At the 2006 IPC Swimming World Championships in Durban, South Africa Anderson won a silver medal in the Men's 100 m Backstroke S10 event. He competed in three events at the 2008 Beijing Games, winning a silver medal in the Men's 100 m Backstroke S10 event. He battled shoulder injuries around the time of the 2008 Beijing Games. He competed at the 2010 IPC Swimming World Championships in Eindhoven, Netherlands and did not win a medal. He has been an Australian Institute of Sport paralympic swimming scholarship holder.

At the 2012 London Paralympics, Anderson won a gold medal in the 4x100 m freestyle relay and a bronze medal in the 4x100 m medley relay. He also participated in the S10 class of the Men's 100 m Backstroke, 100 m Freestyle and 50 m Freestyle events. He was awarded an Order of Australia Medal in the 2014 Australia Day Honours "for service to sport as a Gold Medallist at the London 2012 Paralympic Games."

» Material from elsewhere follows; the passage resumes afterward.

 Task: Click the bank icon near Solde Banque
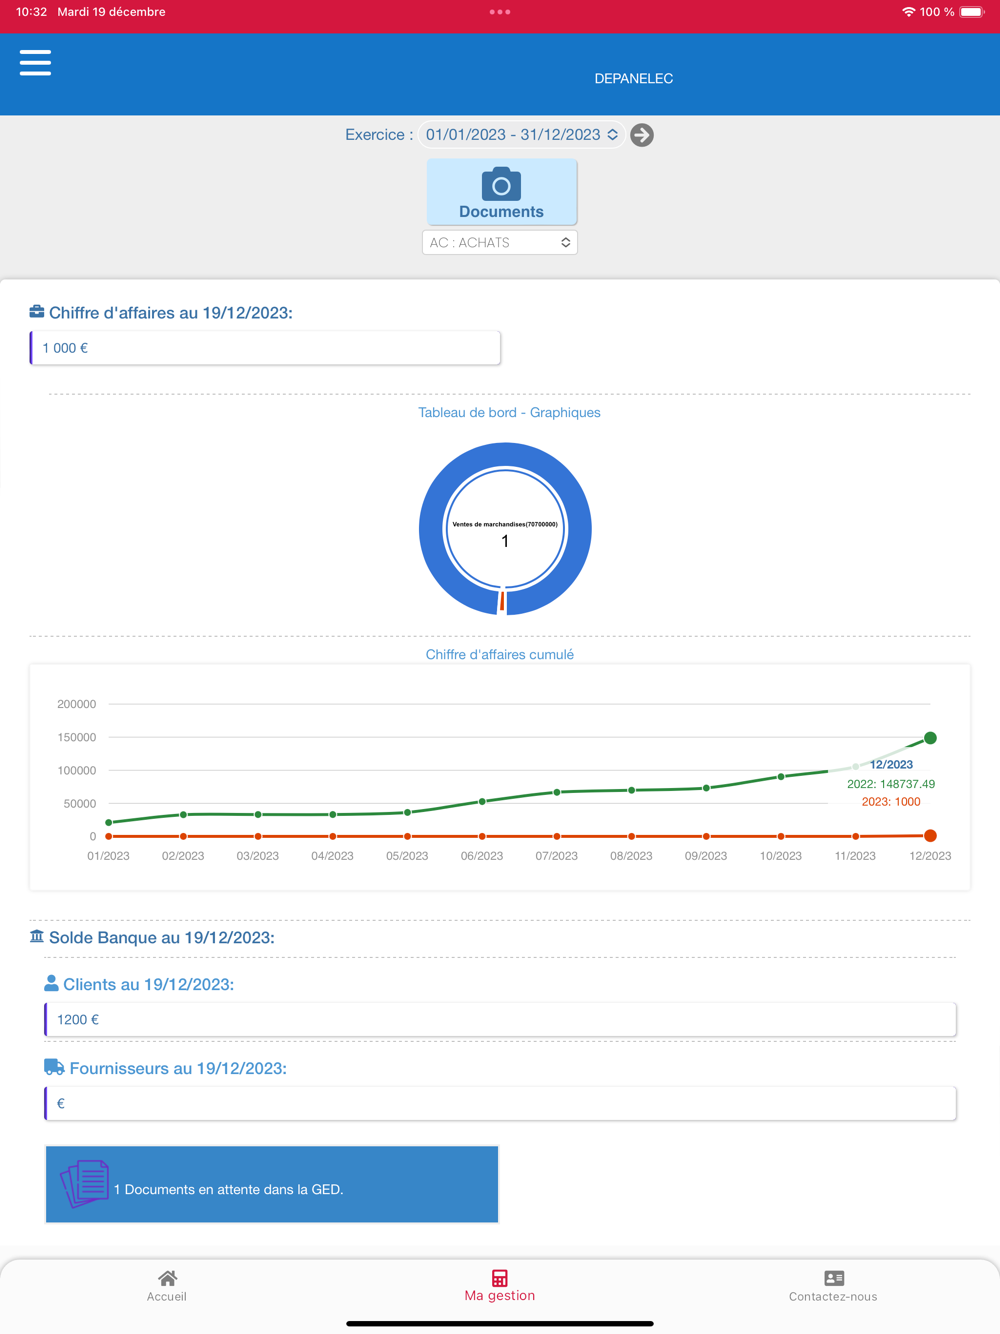click(37, 937)
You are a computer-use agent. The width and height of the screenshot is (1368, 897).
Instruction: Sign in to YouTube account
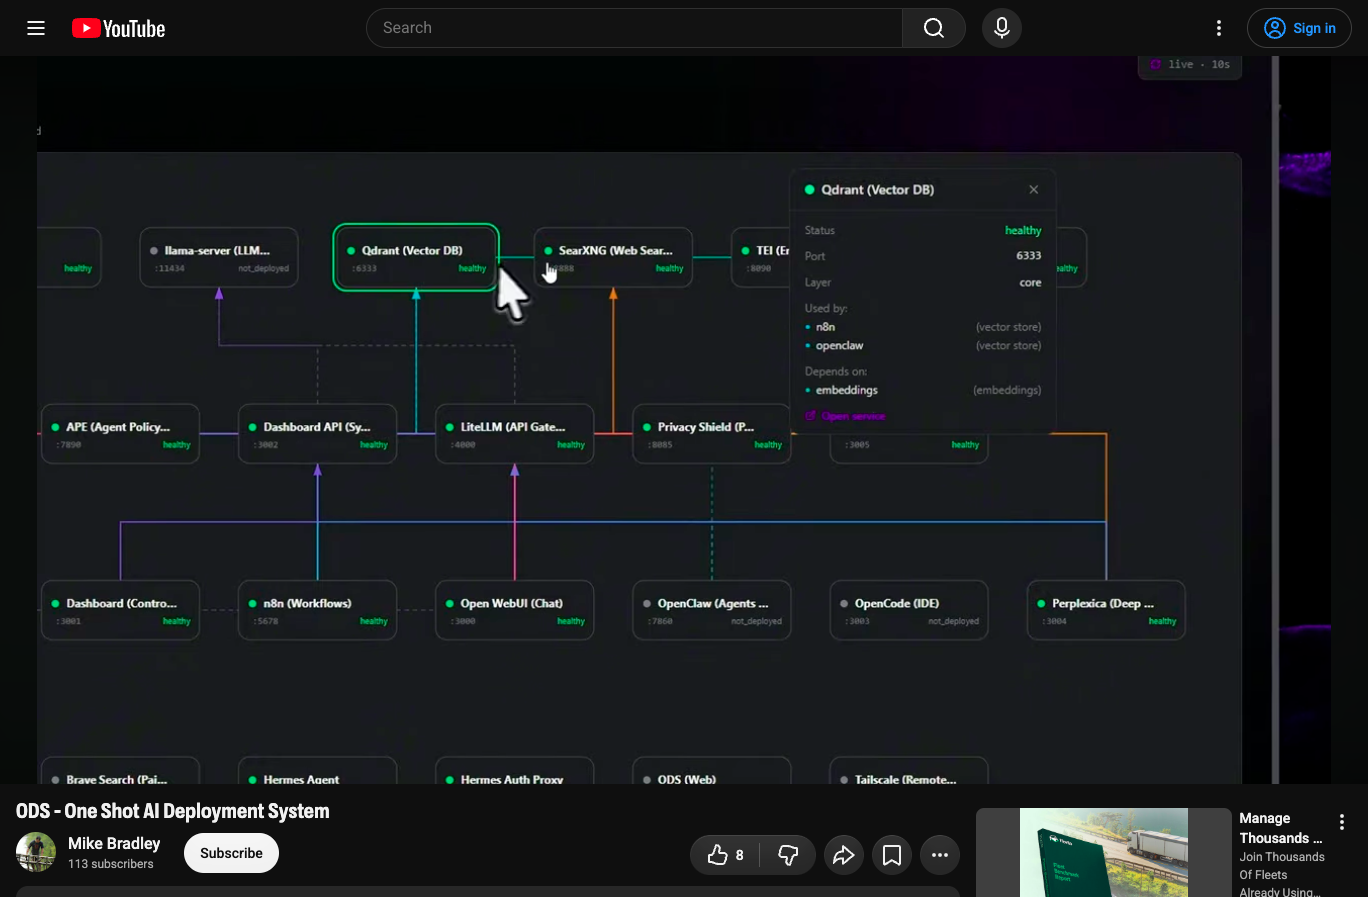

At the 2015 IPC Swimming World Championships, Glasgow, Scotland, he won a bronze medal in the Men's 4 × 100 m Freestyle Relay 34pts as a heat swimmer. He finished fourth in the Men's 4 × 100 m Medley Relay 34pts, sixth in the Men's 100m Backstroke S10, tenth in the Men's 50m Freestyle S10 and eleventh in the Men's 100m Freestyle S10.

In 2015, he was coached by Jan Cameron at the University of the Sunshine Coast and is a Queensland Academy of Sport Scholarship holder.

At the 2016 Rio Paralympic Games, Anderson competed in three events. He finished sixth in the final of Men's 100m backstroke S10, but didn't progress to the finals in Men's 50m Freestyle S10 and Men's 100m Freestyle S10.